Items listed in a dataset:
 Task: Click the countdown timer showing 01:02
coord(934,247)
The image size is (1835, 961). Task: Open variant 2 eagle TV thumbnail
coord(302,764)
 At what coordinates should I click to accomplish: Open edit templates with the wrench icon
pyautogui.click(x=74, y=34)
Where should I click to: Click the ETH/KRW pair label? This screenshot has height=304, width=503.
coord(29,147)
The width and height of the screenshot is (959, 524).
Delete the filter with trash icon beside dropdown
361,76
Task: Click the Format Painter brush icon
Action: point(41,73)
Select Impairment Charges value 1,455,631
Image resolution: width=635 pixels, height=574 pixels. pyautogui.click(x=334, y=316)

- Problem statement -
Please quote verbatim the records from the line containing "The width and" through the last line, including both of those lines.

- Reply to the exercise -
The width and height of the screenshot is (959, 524).
Delete the filter with trash icon beside dropdown
361,76
Task: Click the Format Painter brush icon
Action: point(41,73)
Select Impairment Charges value 1,455,631
Image resolution: width=635 pixels, height=574 pixels. pyautogui.click(x=334, y=316)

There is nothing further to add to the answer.